What You Need to Know About Feeding Your Cat
How much should I feed my cat and how many times a day?
Larsen recommends feeding cats one or two times a day. "Two times is better than one," she says, "because you can otherwise get some undesirable begging." With obesity affecting one in five cats in industrialized countries, many people also wonder how much to feed.
"It’s best for owners to learn how to evaluate their own cats," Larsen says. That’s because cats are individuals, just like people. Their energy requirements will vary depending upon climate and activity levels, among other things. The main problem is people are feeding palatable, energy-dense foods in uncontrolled amounts. "They feed the bowl, not the cat."
Pierson agrees and says to keep it simple. Too fat? Feed less. Too thin? Feed more, as long as you’re feeding a high-quality diet.
How do I change my cat’s food?
Make the transition to the new food slowly, over a period of five to seven days, Bough suggests.
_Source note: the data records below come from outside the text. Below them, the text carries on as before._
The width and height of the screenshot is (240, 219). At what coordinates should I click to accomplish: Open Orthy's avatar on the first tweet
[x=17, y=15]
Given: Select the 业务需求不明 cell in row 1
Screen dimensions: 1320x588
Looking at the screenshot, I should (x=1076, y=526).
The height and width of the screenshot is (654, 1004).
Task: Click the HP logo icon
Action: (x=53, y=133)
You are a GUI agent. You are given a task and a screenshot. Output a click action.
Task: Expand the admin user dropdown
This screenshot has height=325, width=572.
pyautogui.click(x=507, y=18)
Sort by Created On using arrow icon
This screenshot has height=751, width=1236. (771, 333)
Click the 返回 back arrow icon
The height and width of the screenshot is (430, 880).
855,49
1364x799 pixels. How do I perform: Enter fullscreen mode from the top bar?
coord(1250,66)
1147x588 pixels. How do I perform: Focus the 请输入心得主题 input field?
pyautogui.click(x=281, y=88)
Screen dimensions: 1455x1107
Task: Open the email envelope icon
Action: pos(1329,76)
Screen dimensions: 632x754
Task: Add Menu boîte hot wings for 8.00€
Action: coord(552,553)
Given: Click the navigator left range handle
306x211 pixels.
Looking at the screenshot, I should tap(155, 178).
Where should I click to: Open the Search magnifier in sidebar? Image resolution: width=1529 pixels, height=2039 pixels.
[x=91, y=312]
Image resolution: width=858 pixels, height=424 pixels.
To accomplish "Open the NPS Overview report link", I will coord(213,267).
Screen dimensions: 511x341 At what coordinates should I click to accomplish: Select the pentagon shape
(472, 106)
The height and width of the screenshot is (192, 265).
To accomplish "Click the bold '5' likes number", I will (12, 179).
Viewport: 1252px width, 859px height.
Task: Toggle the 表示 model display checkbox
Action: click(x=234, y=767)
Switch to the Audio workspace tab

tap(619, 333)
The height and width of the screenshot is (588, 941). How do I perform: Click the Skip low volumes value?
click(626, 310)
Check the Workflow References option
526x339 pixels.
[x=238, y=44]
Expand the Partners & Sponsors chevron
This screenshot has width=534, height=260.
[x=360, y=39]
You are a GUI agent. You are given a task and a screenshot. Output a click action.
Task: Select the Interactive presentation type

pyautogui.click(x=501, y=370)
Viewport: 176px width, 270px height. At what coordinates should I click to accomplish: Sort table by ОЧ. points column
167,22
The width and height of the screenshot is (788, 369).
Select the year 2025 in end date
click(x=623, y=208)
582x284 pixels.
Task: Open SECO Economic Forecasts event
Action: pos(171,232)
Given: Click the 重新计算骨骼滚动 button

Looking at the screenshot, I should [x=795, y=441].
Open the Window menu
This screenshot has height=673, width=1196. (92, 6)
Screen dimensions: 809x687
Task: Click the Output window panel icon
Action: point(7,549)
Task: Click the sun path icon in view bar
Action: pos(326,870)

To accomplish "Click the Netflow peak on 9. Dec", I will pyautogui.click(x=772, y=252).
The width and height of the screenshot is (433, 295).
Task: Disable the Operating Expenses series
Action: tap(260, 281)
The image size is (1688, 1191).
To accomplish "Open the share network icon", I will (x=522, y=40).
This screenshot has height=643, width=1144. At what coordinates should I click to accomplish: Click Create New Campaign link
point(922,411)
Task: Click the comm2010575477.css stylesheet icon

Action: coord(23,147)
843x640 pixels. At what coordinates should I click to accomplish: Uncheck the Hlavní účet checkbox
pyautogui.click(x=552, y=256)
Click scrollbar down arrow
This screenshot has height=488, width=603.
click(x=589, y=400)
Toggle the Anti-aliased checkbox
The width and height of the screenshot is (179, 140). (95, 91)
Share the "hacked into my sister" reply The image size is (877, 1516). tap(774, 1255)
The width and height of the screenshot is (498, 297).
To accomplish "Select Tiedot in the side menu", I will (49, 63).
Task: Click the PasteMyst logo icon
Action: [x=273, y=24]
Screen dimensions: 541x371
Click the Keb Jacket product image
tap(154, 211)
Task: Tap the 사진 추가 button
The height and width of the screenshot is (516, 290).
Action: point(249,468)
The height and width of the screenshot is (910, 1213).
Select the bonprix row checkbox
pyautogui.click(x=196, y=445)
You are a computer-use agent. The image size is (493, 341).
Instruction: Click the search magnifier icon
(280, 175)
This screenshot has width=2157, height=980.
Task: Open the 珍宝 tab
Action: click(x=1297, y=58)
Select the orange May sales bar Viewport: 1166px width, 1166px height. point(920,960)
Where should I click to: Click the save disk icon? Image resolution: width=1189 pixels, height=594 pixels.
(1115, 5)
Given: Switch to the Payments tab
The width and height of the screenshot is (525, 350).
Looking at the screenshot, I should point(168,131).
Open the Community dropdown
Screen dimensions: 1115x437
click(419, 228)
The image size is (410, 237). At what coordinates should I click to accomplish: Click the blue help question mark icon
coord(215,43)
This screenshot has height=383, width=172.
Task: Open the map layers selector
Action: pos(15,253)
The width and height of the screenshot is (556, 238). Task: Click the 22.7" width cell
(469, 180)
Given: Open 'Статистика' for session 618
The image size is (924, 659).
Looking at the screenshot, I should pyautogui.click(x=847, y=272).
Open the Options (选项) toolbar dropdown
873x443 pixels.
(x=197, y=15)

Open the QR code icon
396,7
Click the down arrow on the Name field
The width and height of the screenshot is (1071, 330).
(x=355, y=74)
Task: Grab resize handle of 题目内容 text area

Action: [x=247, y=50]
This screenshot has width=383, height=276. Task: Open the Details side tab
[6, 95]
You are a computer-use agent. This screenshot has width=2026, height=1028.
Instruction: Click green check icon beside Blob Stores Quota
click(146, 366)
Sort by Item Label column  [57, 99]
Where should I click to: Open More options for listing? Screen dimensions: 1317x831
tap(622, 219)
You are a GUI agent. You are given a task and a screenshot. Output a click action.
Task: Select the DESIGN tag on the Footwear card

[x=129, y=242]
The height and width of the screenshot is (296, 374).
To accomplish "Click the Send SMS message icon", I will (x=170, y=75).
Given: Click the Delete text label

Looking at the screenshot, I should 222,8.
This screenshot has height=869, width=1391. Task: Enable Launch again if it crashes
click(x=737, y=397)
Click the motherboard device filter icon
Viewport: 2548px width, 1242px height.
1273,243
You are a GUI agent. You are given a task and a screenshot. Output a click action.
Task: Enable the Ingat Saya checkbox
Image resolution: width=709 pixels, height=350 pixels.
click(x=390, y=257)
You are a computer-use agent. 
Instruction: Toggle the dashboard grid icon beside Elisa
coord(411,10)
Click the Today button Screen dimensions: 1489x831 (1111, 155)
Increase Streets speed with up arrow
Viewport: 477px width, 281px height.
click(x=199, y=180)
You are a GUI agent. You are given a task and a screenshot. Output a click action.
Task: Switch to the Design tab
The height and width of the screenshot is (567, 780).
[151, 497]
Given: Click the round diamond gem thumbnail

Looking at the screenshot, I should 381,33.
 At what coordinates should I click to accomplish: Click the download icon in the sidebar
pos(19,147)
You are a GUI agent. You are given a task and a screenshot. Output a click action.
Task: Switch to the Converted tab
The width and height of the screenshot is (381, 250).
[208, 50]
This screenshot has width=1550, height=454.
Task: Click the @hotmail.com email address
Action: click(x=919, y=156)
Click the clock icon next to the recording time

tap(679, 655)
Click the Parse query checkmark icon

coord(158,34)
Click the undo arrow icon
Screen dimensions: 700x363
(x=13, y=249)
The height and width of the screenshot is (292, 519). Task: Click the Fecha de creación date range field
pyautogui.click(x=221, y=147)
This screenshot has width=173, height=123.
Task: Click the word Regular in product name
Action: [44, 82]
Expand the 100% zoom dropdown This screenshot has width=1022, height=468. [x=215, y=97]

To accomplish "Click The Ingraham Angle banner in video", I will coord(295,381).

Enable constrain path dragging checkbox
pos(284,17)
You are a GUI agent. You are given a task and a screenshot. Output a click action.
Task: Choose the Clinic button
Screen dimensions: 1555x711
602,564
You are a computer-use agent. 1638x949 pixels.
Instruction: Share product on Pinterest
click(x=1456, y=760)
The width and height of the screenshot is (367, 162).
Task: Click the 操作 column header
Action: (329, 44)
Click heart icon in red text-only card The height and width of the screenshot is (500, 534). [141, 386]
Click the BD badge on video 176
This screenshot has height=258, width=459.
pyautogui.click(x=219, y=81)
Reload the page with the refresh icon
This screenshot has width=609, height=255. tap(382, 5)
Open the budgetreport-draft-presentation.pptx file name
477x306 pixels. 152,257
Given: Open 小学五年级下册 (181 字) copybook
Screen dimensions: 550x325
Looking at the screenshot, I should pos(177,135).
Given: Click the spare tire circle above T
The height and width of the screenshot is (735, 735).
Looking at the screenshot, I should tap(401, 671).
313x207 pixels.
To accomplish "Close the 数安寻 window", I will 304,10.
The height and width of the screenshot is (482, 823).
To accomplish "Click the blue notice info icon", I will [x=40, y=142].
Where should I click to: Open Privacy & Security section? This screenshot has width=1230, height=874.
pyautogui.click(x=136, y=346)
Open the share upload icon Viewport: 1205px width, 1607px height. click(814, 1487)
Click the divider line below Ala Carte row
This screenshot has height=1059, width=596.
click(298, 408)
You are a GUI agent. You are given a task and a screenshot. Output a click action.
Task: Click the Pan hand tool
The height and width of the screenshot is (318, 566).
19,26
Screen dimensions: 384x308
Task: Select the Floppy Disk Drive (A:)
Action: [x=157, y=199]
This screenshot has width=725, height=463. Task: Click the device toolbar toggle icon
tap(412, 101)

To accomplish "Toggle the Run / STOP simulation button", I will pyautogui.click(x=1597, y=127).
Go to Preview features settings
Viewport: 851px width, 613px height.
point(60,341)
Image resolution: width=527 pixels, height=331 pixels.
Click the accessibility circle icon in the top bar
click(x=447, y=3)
Begin by adding 25% new food to your pet’s old food. Then gradually increase the percentage of the new food until you’ve made the complete transition. A slow transition allows your cat time to adjust to a new food and also decreases the chances of digestive upset.
How do I store cat food?
Some ingredients, such as fish oils, are fragile, Larsen says. For this reason, it’s better to buy only enough food to last four to six weeks.
Don’t store food in a hot garage or carry it around in a car. To prevent spoilage from mold, store dry food in the bag or other container in a cool, dry place, Bough says.
Refrigerate unused wet cat food for no more than 24 to 48 hours.